# Anyone here like these solar powered Mitutoyo's?



## fixxer (Mar 8, 2018)

Getting sick of my batteries being dead as a hammer every time I grab a set out of my box.  Figured I was going to relegate my SPI's to the reloading room where I can leave the battery out and use them between runs of reloads. 
In the meantime, I'm looking to replace them in my home shop.  (Two different structures).  I have a need for good calipers that can be taken with me to the metal yard and brought back to the home shop when I'm spec'ing stuff. 

I'm about to pull the trigger on a set of solar powered Mitutoyos.  I figured with 8 sets of 8ft flourescent (64ea double 4ft bulbs) fixtures in my 30ftx70ft shop, I have plenty of lighting to float them at night.  I'm only worried that as I start converting to LED that they won't charge anymore.

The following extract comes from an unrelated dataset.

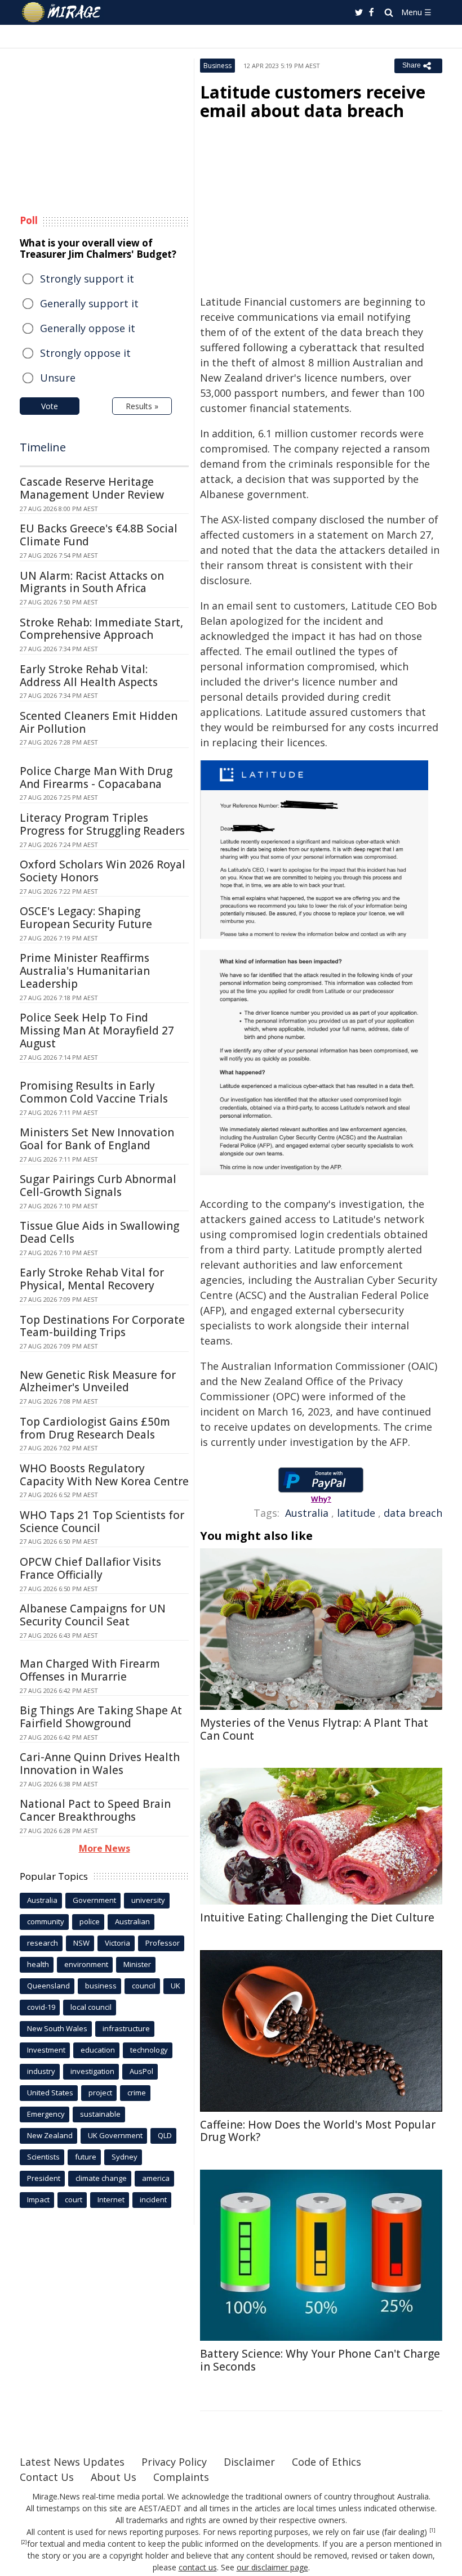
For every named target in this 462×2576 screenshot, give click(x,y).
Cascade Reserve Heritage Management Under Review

Anyway, they worth the investment?  Someone here surely has experience with these.

Thanks,

-Fixxer


----------



## extropic (Mar 8, 2018)

I have a Mitutoyo 500-491, 6" solar caliper. Had them at least 20 years. Zero problems.
If I need to take a measurement in poorly lit location, I use a flashlight to illuminate.
AFAIK, they don't "charge" at all. No replaceable, rechargeable battery. They just run on the output of the solar cell.
LED lighting = no problem. Normal room/office lighting is fine.
And, it's OK to degauss them when the jaws start holding chips.


----------



## fixxer (Mar 9, 2018)

extropic said:


> I have a Mitutoyo 500-491, 6" solar caliper. Had them at least 20 years. Zero problems.
> If I need to take a measurement in poorly lit location, I use a flashlight to illuminate.
> AFAIK, they don't "charge" at all. No replaceable, rechargeable battery. They just run on the output of the solar cell.
> LED lighting = no problem. Normal room/office lighting is fine.
> And, it's OK to degauss them when the jaws start holding chips.


Awesome.
Thanks for the feedback.  I'll probably move forward on these then.  The solar powered variants only about $25 more than the battery version but I figure I'll save that much in the first couple years not having to putz with batteries when I need to take a quick measurement.


----------



## GregBradley (Oct 18, 2018)

Over 2 years on the original batteries. Accuracy of these is amazing. Caliper is accurate well under 0.0005" from 0-4" and only hits a max error of 0.0005" at 6".


----------



## P. Waller (Oct 19, 2018)

I use almost exclusively Mitutoyo tools.
I no longer use any digital tools that are not IP 68, these cost a good deal more. However the several Mit digital calipers that I have bought over the last 30 years have shown excellent battery life of 2 years or more and I work full time in a job shop.
Edit, IP65 not 68


----------



## Boswell (Oct 24, 2018)

I have two 6" and one 12" solar powered Mitutoyo calipers and never have a problem with low light. I mean that occasionally in a dark room I have to turn on a light but that has never been an issue.  I also think that if I could get 2 years of life with a battery version, I would like that but  the older digital micrometers that I have burn through batteries so much that I have to store them with the batteries removed.


----------



## macardoso (Oct 24, 2018)

GregBradley said:


> Over 2 years on the original batteries. Accuracy of these is amazing. Caliper is accurate well under 0.0005" from 0-4" and only hits a max error of 0.0005" at 6".
> View attachment 277872



I have the exact same calipers and micrometer. Love them. Best I've ever had.  If only the mic's weren't so expensive, I'd pull for a 1-2 and a 2-3".


----------